Thorne wiped his blade clean on the mossy hide of the beast, chest rising steady but not strained. His lips curved faintly as the familiar chimes rang in his head.
Skill Increased: Deadzone Reflex 7 → 9 Skill Increased: Burst of Speed 16 → 17 Skill Increased: Windborne Agility 6 → 7 Skill Increased: Aether Burst 22 → 23
He exhaled through his nose. "Better. But not enough."
The fight had been tougher than the last two, the beast stronger, its hide thicker, its strikes less predictable. He'd been forced to dip into some of his aetheric abilities, threadwork and surges to keep the tempo on his side. But in the end, the thing had gone down without ever truly pressing him. It hadn't been the battle he craved.
That didn't mean he'd come away unscathed.
He pulled off his cloak and tore it open at the shoulder. Three fresh slashes marked his skin, shallow but bleeding freely. Thorne uncorked Argessa's salve, the sharp herbal scent filling the air. He smeared it into the cuts, hissing as the paste burned like acid before it cooled to a dull numbness. Already, his body hummed with the familiar pull of Lunar Regeneration, knitting flesh back together thread by thread. But in this place, where every shadow hid teeth, he refused to gamble on natural healing alone.
When the bleeding dulled to nothing, he flexed his arm once and nodded. "Good enough."

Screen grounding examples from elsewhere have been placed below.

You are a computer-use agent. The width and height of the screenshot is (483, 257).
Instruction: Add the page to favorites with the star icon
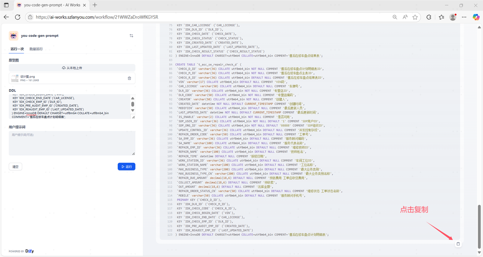[x=415, y=17]
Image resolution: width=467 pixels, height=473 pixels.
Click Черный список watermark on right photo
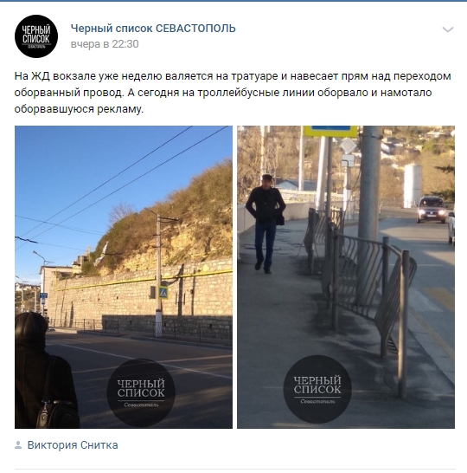317,389
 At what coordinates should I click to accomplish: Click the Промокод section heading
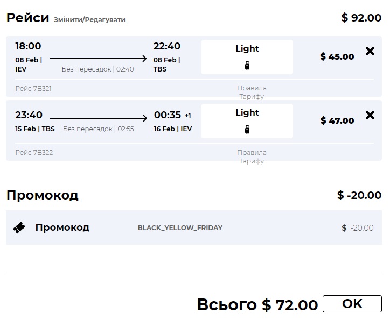(43, 195)
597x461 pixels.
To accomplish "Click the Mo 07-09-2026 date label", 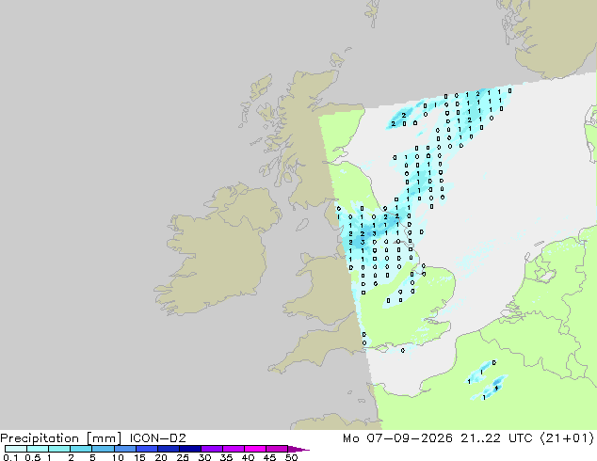I will coord(397,437).
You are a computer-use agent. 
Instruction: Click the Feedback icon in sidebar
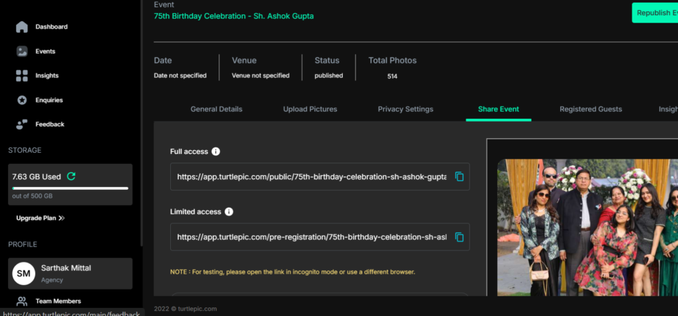point(22,124)
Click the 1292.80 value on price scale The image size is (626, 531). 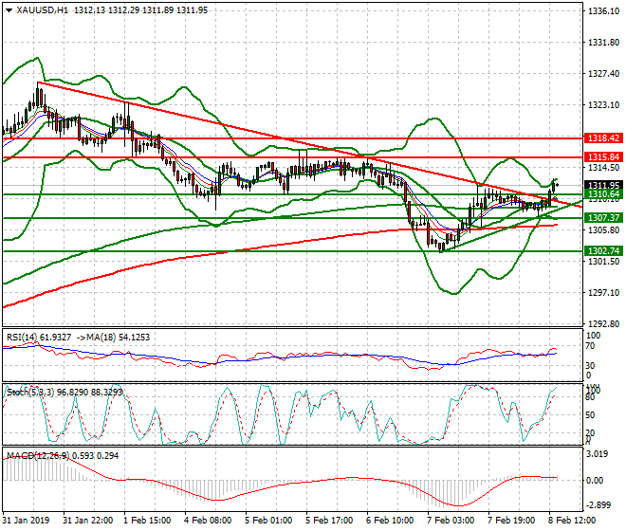(603, 324)
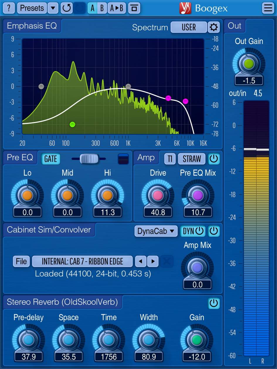Viewport: 277px width, 369px height.
Task: Click the help (?) icon
Action: point(9,8)
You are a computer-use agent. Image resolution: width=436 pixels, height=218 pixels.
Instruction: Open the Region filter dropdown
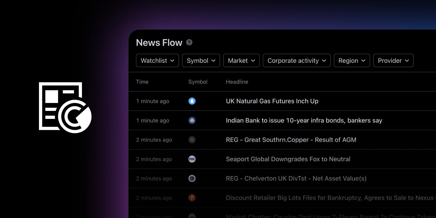click(x=352, y=60)
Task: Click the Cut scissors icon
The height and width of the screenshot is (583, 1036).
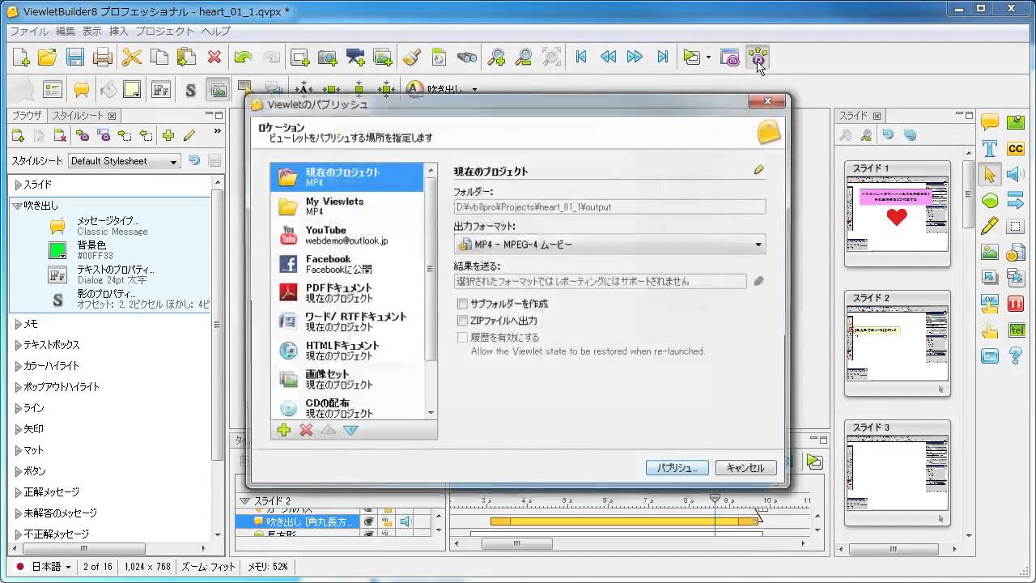Action: tap(131, 57)
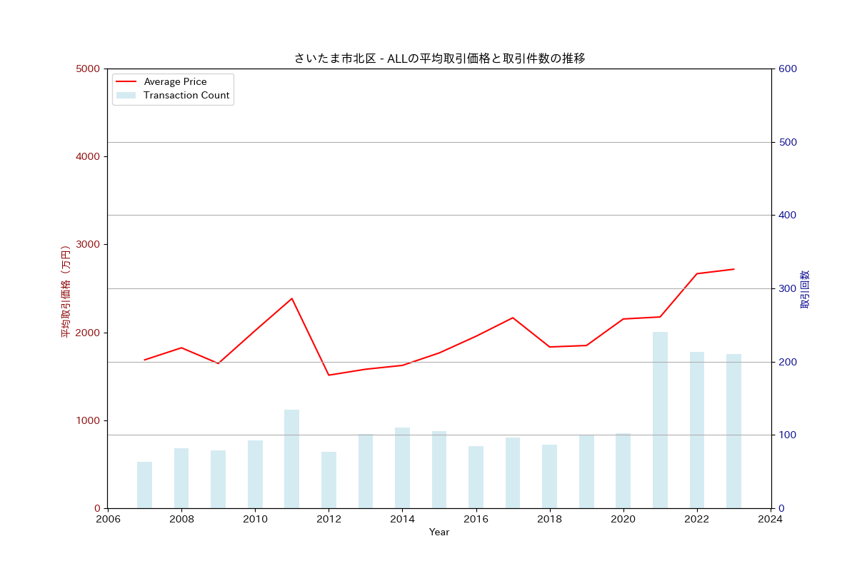Click the chart title above the plot
Image resolution: width=857 pixels, height=571 pixels.
pos(439,59)
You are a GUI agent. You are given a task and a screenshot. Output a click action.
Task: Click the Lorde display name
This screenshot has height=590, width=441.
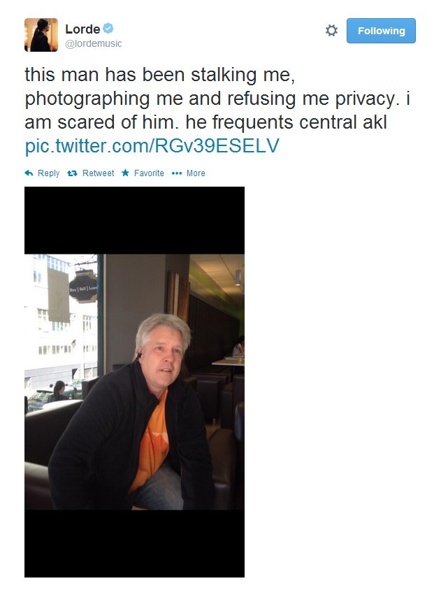pyautogui.click(x=82, y=29)
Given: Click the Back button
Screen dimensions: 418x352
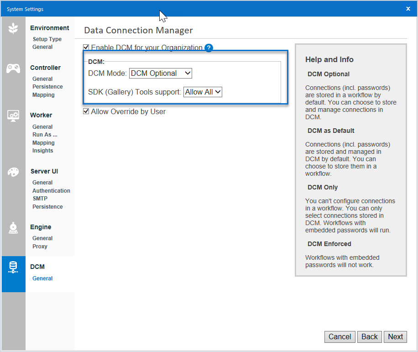Looking at the screenshot, I should pyautogui.click(x=369, y=336).
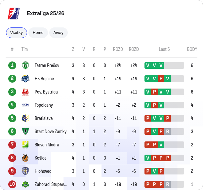203x190 pixels.
Task: Select the Home standings tab
Action: (38, 33)
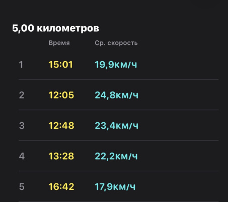Click the speed value 23,4км/ч
The height and width of the screenshot is (202, 228).
pos(117,126)
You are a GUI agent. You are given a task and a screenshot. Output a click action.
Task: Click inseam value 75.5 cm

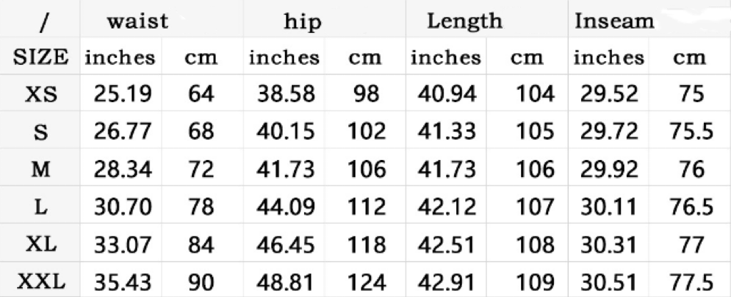click(x=691, y=131)
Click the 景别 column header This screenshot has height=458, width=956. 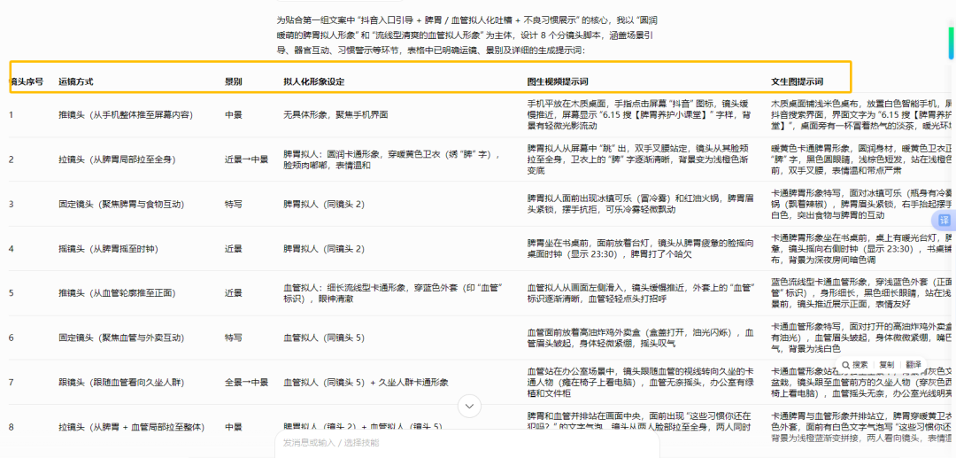click(234, 82)
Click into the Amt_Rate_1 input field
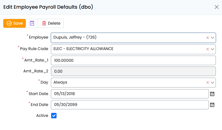222x130 pixels. coord(133,60)
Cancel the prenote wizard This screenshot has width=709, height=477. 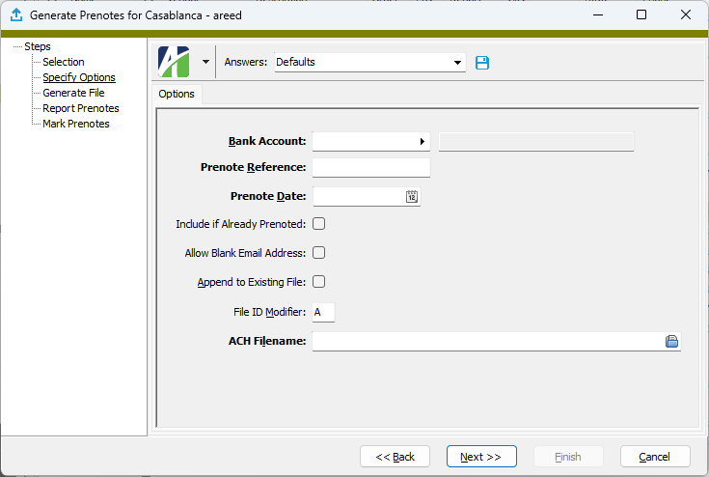pos(654,457)
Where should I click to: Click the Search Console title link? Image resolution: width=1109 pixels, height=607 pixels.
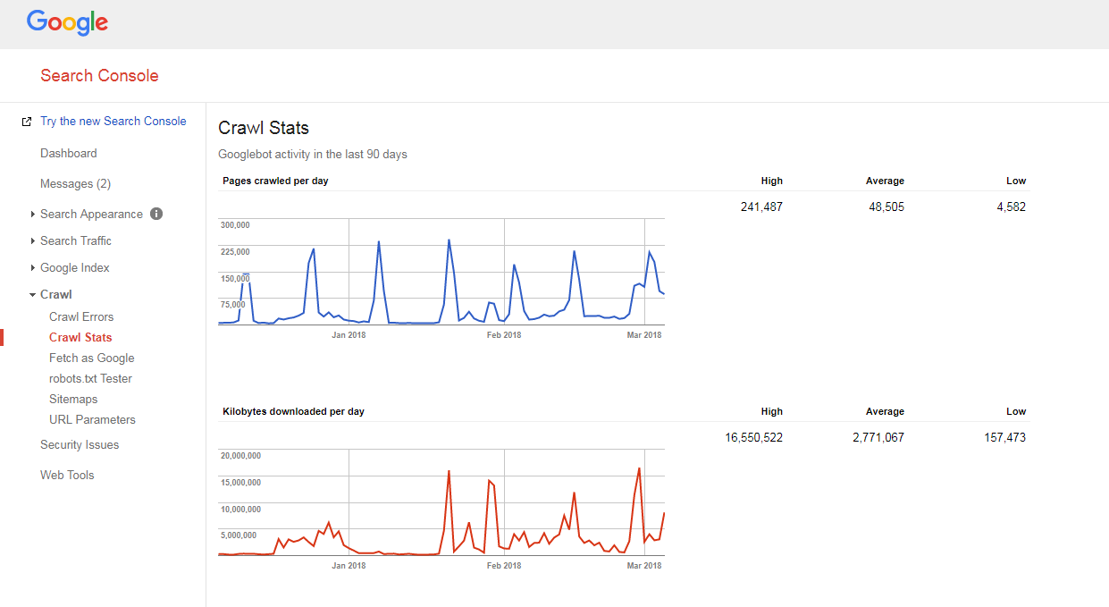pyautogui.click(x=99, y=76)
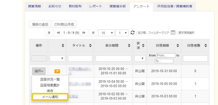Sort by タイトル column arrows
This screenshot has width=218, height=105.
91,46
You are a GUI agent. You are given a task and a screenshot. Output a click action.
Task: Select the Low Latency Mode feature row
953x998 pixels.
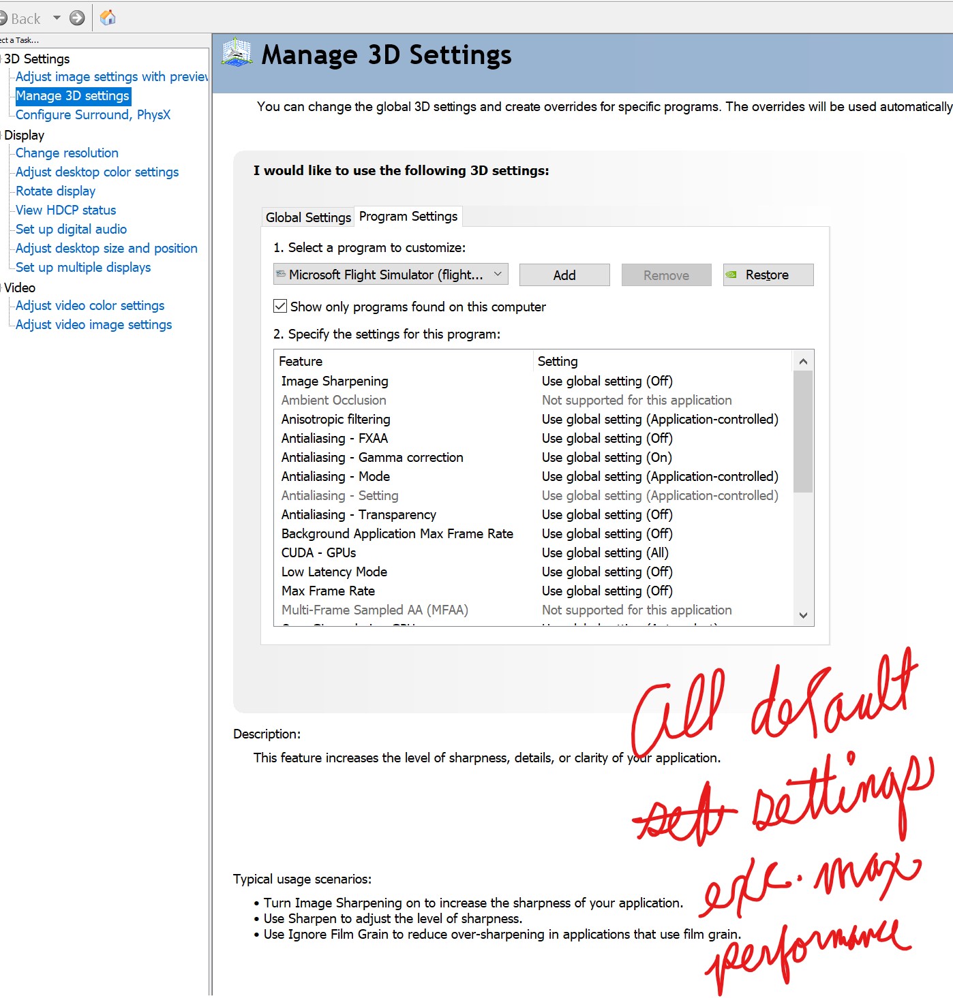click(334, 572)
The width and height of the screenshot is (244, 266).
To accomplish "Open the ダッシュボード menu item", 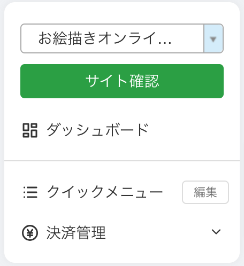I will (122, 130).
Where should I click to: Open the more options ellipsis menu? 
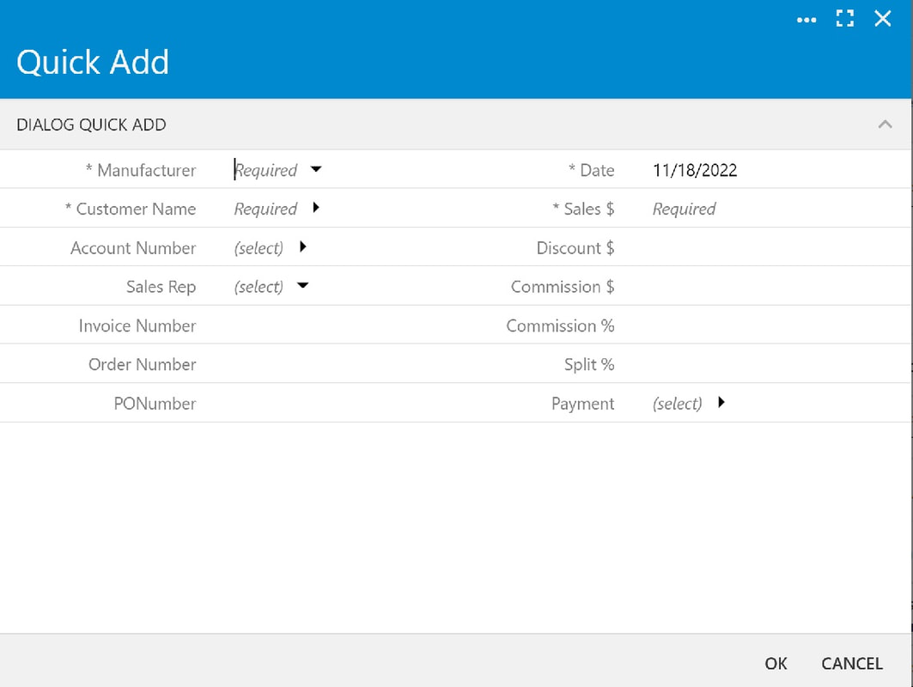[x=806, y=20]
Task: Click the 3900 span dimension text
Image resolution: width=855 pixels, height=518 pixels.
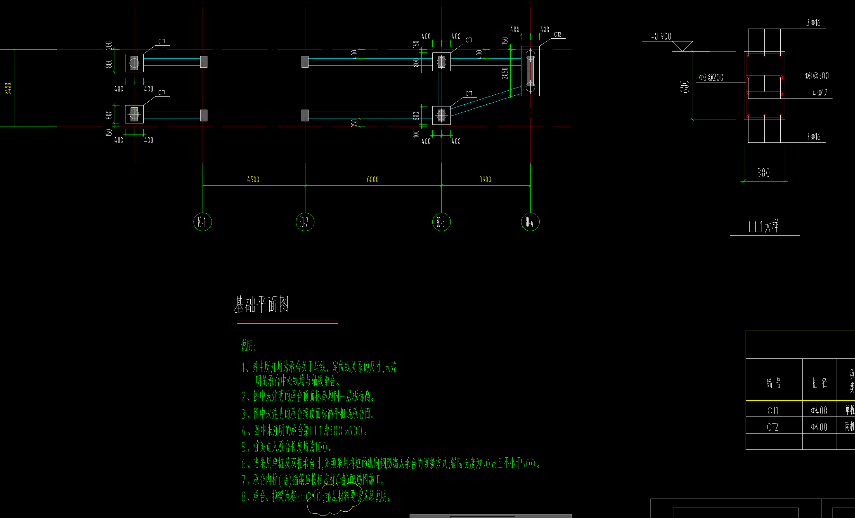Action: pyautogui.click(x=485, y=179)
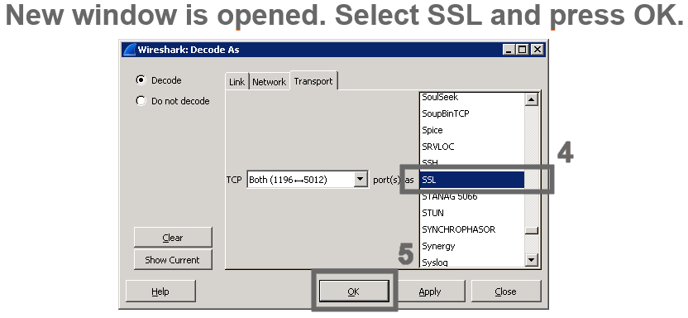Switch to the Network tab
Image resolution: width=688 pixels, height=318 pixels.
pyautogui.click(x=269, y=82)
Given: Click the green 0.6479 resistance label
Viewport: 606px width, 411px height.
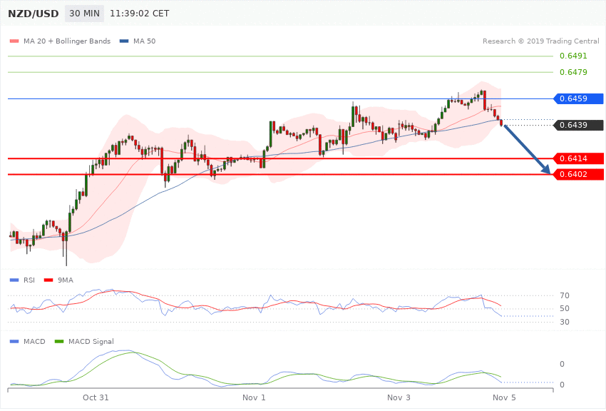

He turned back to the carcass sprawled across the clearing. His aether vision lit the remains in subtle glows, pockets of concentrated magic pulsing like fireflies trapped in tar. Antlers gleaming faint silver. A gland behind the ribs swelling with liquid that shimmered green-black. Even fragments of bone radiated a faint thrum of value.
Thorne's grin sharpened. He spun a dagger once in his hand. "Alright. Let's see what you're hiding."
And then he set to work.
Thorne crouched beside the carcass, daggers glinting. His aether vision turned the corpse into a constellation of dim, pulsing lights. Each glow was a prize, if you knew how to cut for it.
He started with the horns. Once bone, now half-stone, they were veined with silver that shimmered faintly when touched. He braced the beast's head with one knee, then sawed carefully until the horn cracked free. It was heavier than it looked, and it thrummed in his palm like a tuning fork. Good for foci, or maybe just coin in the right hands.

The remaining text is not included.